Multi-ethnic samples of schizophrenia patients with and without hallucinations, and healthy controls
Demographic and clinical differences between groups by sample (UK H+, UK H−, Shanghai H+, Shanghai H−, Shanghai HC) showed no significant group differences for gender, years of education, or olanzapine equivalent doses (Table 1). Post hoc comparisons using Tukey HSD indicated no differences in mean age, but the 5-group one-way ANOVA showed a significant main effect (F(4,236) = 2.44, p = 0.048). Individuals from the UK and Shanghai samples did not differ in their group-respective hallucination symptom scores (PANSS P3). However, the datasets differed in the ratio of patients with hallucinations to those without, with 65% of patients experiencing hallucinations in the UK sample, similar to that previously reported11, but only 37% in the Shanghai sample. This could reflect recruitment differences between the two studies and/or cultural variation in the reporting or diagnosis of hallucinations48. All participants in the UK sample and 93% of patients in the Shanghai sample were on stable antipsychotic medication at the time of scanning.
Left paracingulate sulcus length is reduced in schizophrenia patients with hallucinations in ethnically independent samples
We began by replicating, in independent samples involving a larger number of patients, our previous finding9 that the length of the left hemisphere PCS calculated from structural MRI is reduced in schizophrenia patients with hallucinations compared to those without in both UK (t(114) = 2.293, p = 0.0237, β = 0.197) and Shanghai (t(109) = 2.332, p = 0.0215, β = 0.280), samples separately, and combined (t(227) = 3.264, p = 0.0013, β = 0.222). In the Shanghai sample, left PCS was also shorter in patients with hallucinations compared to healthy controls (t(109) = 2.716, p = 0.0077, β = 0.327) (Fig. 2). These tests survived correction for additional covariates that were not included in the final model; i.e. years of education, IQ, global gyrification, total cortical surface area, olanzapine equivalent dose, PANSS P1 Delusion score, and PANSS positive symptoms minus P3 Hallucination score. There were no significant effects in the right hemispheric PCS (t(227) = −0.306, p = 0.760, β = −0.021), or in average PCS length (t(226) = 1.801, p = 0.0731, β = 0.121). The length of the right STS was reduced in patients with hallucinations compared to those without, but this reduction was not significant when controlling for age, sex, scanner site, and TIV t(227) = 1.240, q = 0.349, β = 0.090). Mean depth, however, was significantly reduced in the H+ group compared to HCs (t(227) = 2.381, q = 0.0465, β = 0.209), and at trend for H− individuals (p-unadjusted = 0.098, q = 0.189). The depth of the PCS was not significantly different between groups for either hemisphere. Bilateral PCS and STS length and depth measurements are reported in Supplementary Fig. S5 and Supplementary Table S6.

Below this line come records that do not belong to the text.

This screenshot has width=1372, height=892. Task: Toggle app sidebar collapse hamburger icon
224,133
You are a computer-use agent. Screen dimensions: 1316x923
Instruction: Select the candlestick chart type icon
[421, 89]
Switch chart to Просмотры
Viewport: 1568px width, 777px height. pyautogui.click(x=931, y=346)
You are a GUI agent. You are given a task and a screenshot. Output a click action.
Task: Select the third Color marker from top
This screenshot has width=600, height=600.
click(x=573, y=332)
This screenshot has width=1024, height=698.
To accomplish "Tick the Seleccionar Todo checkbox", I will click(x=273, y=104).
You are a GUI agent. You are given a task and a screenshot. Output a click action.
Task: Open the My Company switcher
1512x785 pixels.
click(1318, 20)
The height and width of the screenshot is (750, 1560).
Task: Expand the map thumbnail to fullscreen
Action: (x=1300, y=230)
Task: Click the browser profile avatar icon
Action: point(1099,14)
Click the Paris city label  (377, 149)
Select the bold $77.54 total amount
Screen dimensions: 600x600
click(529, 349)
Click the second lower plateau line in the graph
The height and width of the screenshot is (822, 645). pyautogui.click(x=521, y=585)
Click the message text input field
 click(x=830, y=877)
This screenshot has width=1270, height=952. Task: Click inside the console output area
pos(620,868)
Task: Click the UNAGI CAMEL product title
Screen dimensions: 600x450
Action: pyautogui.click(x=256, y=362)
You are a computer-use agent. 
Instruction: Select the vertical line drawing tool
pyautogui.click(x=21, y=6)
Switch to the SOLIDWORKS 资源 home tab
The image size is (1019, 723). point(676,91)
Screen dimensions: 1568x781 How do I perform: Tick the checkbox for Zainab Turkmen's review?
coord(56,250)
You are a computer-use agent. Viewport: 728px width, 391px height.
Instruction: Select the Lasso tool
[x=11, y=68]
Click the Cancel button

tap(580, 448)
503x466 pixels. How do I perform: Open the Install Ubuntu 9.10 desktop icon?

Reduced PCS length relates to a local displacement in curvature that emulates sulcal deviations in the STS
Although a shorter left PCS is a marker for hallucination status in patients with schizophrenia, the morphological features of the sulcus that lead to this observation have not previously been explored. We observed a focal displacement in the sulcal curvature such that the PCS of H+ participants was straighter, yet broken, in comparison to the more arched and continuous PCS characteristic of H− and HC participants (Fig. 2). In the right STS, a consistent pattern was observed, with less arching in schizophrenia patients with hallucinations compared to those without. This observation is strikingly similar to the displacement of the sulcal junction between the right STS and its anterior branch in schizophrenia patients with hallucinations heard inside compared to outside the head29. The left PCS shift mapped to area a32pr and the right STS shift to area STSdp (Fig. 2). As both the anterior cingulate49 and STS50 show fine-grained gradients in functional organization, the detailed subdivisions of the HCP allowed us to interpret structural differences by their mapping to functional specializations. To increase the level of spatial detail within these focal and network-wide sulcal alterations, we visualized the correlations between left a32pr and right STSdp, the respective locations of the PCS and STS kinks, to all other cortical parcellations (Supplementary Fig. S2).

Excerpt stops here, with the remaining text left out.